▶ _Written request_
Edit everything from the line containing "Where should I click to: Click the log" down to the end of the records, replacing "Description text area" with "Notes text box" and leaving all else unchanged.

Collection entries
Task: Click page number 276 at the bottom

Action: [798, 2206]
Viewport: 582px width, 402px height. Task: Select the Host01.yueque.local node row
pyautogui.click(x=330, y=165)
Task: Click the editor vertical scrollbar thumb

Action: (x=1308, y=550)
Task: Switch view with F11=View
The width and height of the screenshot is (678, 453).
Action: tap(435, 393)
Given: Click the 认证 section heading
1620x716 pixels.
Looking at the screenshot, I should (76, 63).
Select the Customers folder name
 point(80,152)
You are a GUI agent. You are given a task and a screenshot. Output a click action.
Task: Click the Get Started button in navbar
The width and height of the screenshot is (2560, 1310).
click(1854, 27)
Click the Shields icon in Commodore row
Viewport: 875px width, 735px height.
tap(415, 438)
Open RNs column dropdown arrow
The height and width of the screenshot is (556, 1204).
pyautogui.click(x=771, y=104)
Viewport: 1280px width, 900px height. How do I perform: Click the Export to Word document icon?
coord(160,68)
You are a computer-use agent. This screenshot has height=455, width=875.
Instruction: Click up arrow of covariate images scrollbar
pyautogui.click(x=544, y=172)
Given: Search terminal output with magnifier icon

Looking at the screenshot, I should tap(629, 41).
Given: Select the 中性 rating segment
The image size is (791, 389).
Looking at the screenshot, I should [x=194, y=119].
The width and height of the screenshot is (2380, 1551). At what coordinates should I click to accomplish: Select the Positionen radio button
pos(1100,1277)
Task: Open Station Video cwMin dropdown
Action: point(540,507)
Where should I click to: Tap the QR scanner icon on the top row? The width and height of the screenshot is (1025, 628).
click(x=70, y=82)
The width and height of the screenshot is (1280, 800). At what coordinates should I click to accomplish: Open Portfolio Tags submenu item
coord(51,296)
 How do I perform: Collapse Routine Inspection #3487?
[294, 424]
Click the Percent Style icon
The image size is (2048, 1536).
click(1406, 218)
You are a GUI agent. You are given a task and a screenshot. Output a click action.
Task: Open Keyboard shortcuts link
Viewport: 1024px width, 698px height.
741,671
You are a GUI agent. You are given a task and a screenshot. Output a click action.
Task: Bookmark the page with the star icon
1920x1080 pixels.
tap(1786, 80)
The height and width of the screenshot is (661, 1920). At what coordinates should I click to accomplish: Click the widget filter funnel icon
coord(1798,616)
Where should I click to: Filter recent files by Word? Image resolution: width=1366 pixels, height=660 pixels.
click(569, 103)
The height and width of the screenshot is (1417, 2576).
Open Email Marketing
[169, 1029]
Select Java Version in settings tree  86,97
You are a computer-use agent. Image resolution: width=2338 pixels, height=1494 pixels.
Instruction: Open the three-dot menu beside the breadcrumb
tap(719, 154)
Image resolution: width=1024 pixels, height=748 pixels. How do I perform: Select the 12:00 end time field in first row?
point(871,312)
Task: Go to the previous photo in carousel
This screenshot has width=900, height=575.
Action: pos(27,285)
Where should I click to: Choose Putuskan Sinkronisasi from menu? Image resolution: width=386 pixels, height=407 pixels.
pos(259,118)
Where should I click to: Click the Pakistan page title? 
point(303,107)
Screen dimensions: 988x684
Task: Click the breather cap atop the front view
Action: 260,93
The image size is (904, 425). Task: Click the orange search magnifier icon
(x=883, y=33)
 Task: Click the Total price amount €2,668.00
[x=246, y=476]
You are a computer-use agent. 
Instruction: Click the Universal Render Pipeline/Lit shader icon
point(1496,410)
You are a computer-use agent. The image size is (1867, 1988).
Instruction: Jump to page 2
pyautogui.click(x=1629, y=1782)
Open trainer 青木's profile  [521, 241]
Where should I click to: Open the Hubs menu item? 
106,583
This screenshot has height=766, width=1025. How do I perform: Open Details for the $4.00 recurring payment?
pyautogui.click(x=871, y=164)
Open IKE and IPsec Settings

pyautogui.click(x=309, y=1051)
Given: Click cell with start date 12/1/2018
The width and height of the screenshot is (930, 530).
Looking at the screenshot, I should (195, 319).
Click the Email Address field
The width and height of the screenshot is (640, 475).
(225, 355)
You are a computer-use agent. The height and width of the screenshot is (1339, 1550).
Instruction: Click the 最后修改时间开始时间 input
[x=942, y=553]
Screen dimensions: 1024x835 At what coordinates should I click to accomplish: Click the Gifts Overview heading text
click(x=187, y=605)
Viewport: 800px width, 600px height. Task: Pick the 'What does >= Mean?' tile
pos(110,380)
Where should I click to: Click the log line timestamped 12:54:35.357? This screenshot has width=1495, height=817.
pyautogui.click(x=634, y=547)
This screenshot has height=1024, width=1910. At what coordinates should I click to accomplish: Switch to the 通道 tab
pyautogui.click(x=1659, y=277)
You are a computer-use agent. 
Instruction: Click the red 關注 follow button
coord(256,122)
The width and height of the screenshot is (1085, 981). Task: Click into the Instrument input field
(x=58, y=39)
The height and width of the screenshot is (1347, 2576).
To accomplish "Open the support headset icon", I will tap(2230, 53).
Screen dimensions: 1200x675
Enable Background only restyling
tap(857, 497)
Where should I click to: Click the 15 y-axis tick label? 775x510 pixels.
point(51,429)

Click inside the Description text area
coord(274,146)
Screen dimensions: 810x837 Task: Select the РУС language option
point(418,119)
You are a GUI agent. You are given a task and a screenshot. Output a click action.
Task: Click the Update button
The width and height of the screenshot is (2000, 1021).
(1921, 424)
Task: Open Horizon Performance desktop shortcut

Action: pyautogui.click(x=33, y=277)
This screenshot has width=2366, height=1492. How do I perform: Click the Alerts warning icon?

▶ _The solution_
Where should I click to: Click the log line timestamped 12:54:35.357? This screenshot has width=1495, height=817.
pyautogui.click(x=634, y=547)
This screenshot has height=1024, width=1910. At what coordinates should I click to accomplish: Switch to the 通道 tab
pyautogui.click(x=1659, y=277)
You are a computer-use agent. 
Instruction: Click the red 關注 follow button
coord(256,122)
The width and height of the screenshot is (1085, 981). Task: Click into the Instrument input field
(x=58, y=39)
The height and width of the screenshot is (1347, 2576).
To accomplish "Open the support headset icon", I will tap(2230, 53).
Screen dimensions: 1200x675
Enable Background only restyling
tap(857, 497)
Where should I click to: Click the 15 y-axis tick label? 775x510 pixels.
point(51,429)

Click inside the Notes text box
coord(274,146)
Screen dimensions: 810x837 Task: Select the РУС language option
point(418,119)
You are a GUI agent. You are given a task and a screenshot. Output a click action.
Task: Click the Update button
The width and height of the screenshot is (2000, 1021).
(1921, 424)
Task: Open Horizon Performance desktop shortcut

Action: pyautogui.click(x=33, y=277)
This screenshot has width=2366, height=1492. How do I perform: Click the Alerts warning icon?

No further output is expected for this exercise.